Hello, and welcome. This is Talkin' Teeth. My name is Kyle Bogan, and today's show is jam-packed with useful information, both for your teeth, and honestly, we're talking about whole-body health today. Do you remember that old saying, that an apple a day keeps the doctor away? Did you know that the same could be said about the dentist? March is National Nutrition Month, so I thought it was the perfect time to talk about the relationship between nutrition and your oral health.
Let's start with the basics. First off, when we are meeting people and talking to people, we really consider our mouth, and our teeth, and even our gum tissue kind of part of our greeting. It's our smile. But it's really so much more than a pretty smile.
We need our teeth for chewing and swallowing, which are the very first steps of the digestive process. The mouth is the initial point of contact for everything that we eat, and what we put in our mouth also impacts our teeth and gums.
So, if your nutrition is poor, actually the first signs of a bad diet or poor nutrition oftentimes will appear in your mouth. This can be shown as staining of the teeth, tooth decay, gingivitis, periodontitis, we can even see chipping and breaking of teeth. So many different things, and many other issues that we can see based on our nutrition, and they all start with our teeth.

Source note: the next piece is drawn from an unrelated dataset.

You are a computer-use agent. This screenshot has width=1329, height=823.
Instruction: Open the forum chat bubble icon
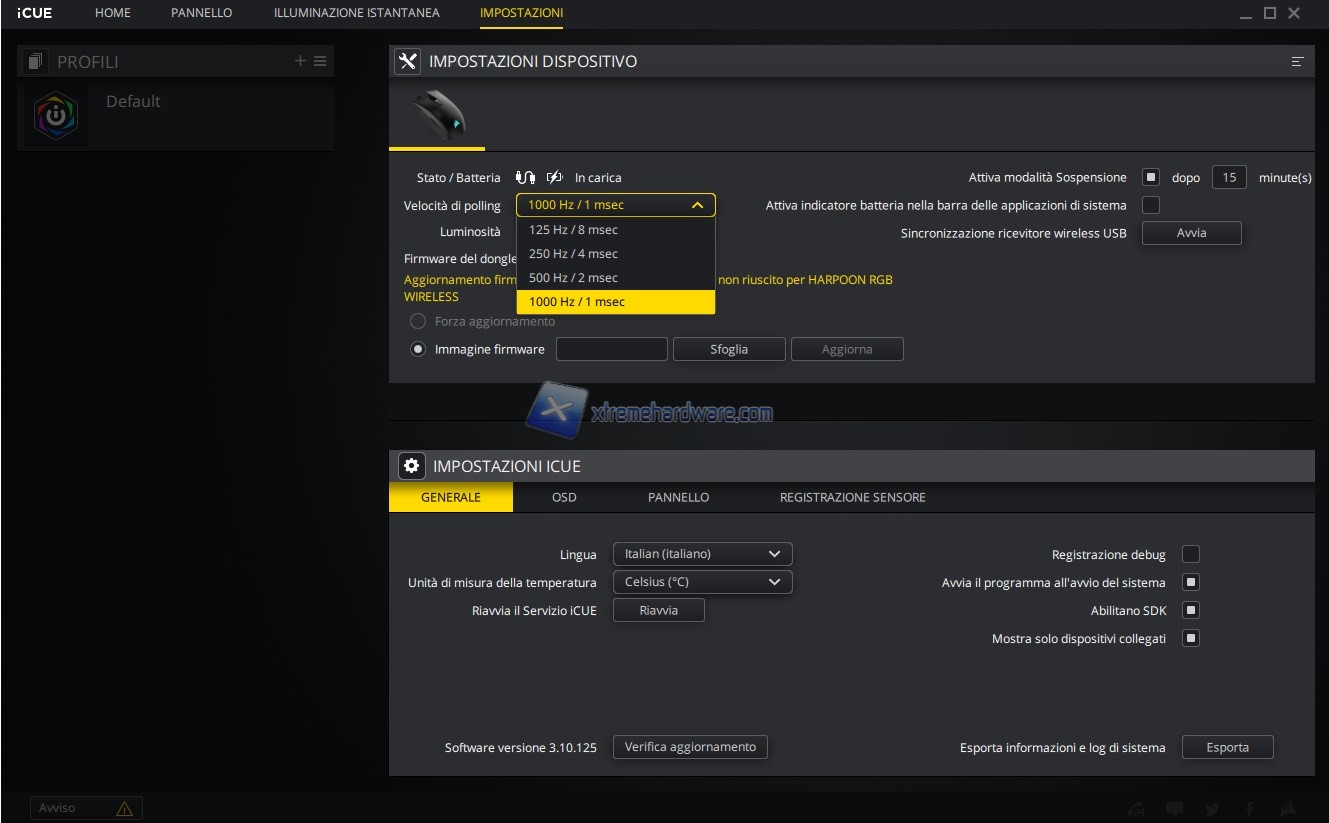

As far as our diet goes, and its correlation to our oral health, it seems it's easy to say, but not so easy to put into practice, but the healthier your diet is, the healthier your mouth will be. Simple, right? Not so much. The form of the food, whether it's liquid, it's a solid, sticky, slow to dissolve, crunchy, all of that can make a difference. Obviously, solids and liquids leave the mouth quickly, so things like water, even soda, if you're drinking it fast, kind of comes and goes. Whereas, sticky or slowly dissolving foods tend to hang around longer and cause problems for your teeth and gums.
The amount of time or how often you eat sugary goods and beverages and how often you drink or eat acidic foods and beverages also affects your oral health. For instance, I like to use this analogy a lot with my patients. Everyone is always concerned about drinking things like coffee for staining, like regular soda for all the sugar and everything, and I often say "I would rather have somebody ..." Everyone is concerned about the quantity. How much is too much?
And it's really about the frequency of sugar contacts with your teeth as far as cavities and various things go. And so, I often say, "I would rather see somebody drink three cans of pop and drink them all within a minute's time, than have somebody drink one can of pop who sips it all day long." 'Cause every time that sugary drink touches your teeth, there's a certain period of time where the acidic nature of the drink can degrade your enamel. The sugar is present on your teeth for bacteria to metabolize and turn into a cavity. And so, really, it's about contact time and not amount. And so, if you're drinking sugary beverages, I would recommend that you drink them over a shorter amount of time and not sip them throughout the day, as that will increase your chance for cavities.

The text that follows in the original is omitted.